Bitcoin is set to undergo its third halving in May 2020, which will bring down the mining rewards to 6.25 BTC per block mined. Based on historical analysis, the precursor to the imminent mining is a rise in price, three months to one year prior to the scheduled halving.
Further, CoinMetrics, in their recent study concluded that in addition to the precursor pump, Bitcoin will reach its “local peak” 18 months after the halving, evidencing the previous two halving cycles. Based on the CoinMetrics chart, this “peak” would manifest in late-2021, well within the period Cobra specified.
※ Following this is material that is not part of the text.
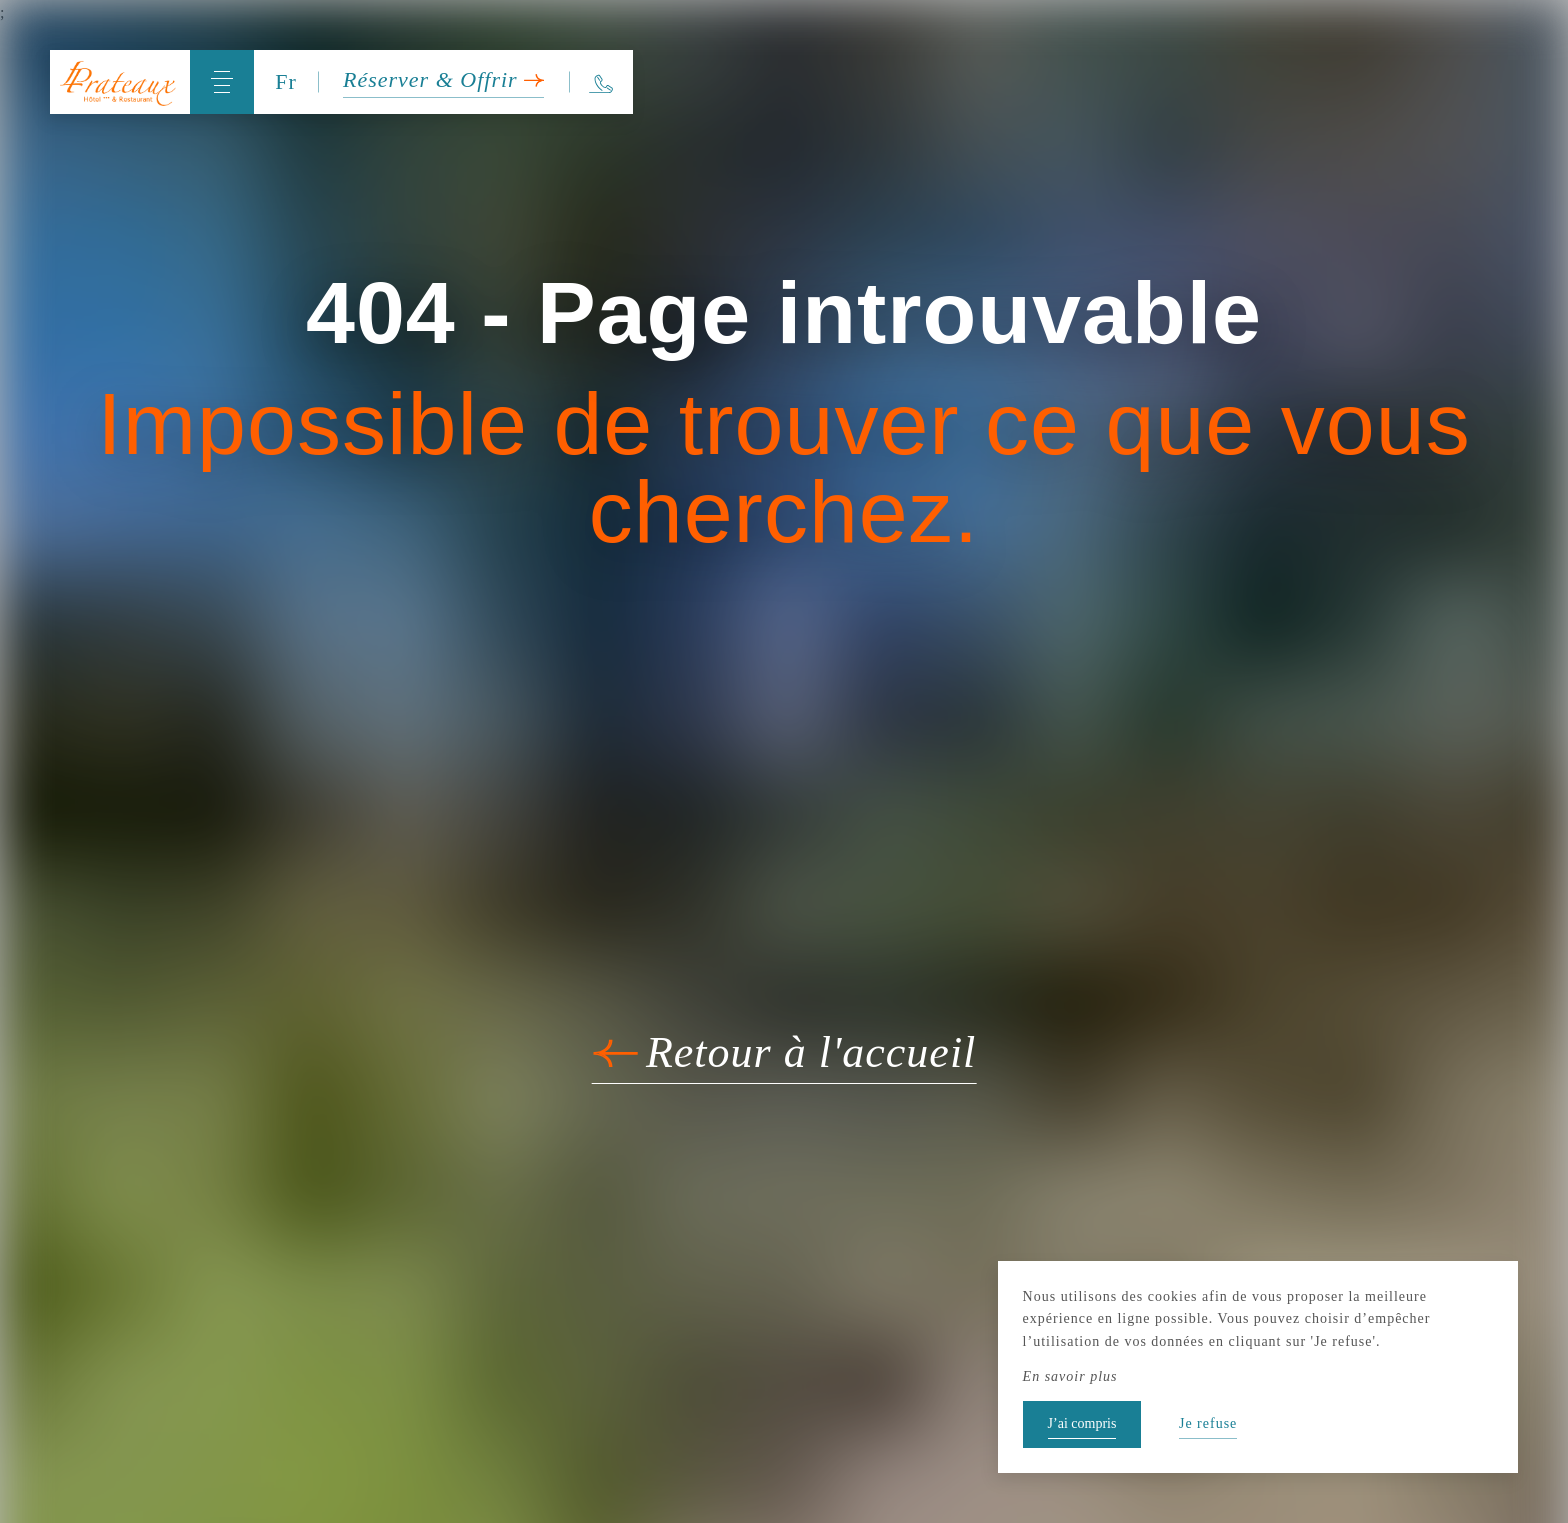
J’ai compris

The debate around Bitcoin’s block size has been raging for several years now, leading to fault lines within the community. Cobra has often been at loggerheads with several proponents on the issue of BTC’s block size. Bitcoin Cash [BCH] and Bitcoin Satoshi’s Vision [BSV] are two notable examples of an increase in the BTC block size leading to hardforks.
On the opposite end of the spectrum, Cobra voiced displeasure with “soft forks,” which, in the co-owner’s opinion, is “a hard fork in all but name.”
Earlier in the year, when Luke Dashjr proposed an idea to reduce block size and Bitrefill CCO John Carvalho chimed in with support, Cobra immediately hit back, calling such forks “contentious.”
The effect, in his opinion, would be,
“This will split off from the established consensus, cause massive drama, and damage trust in Bitcoin.”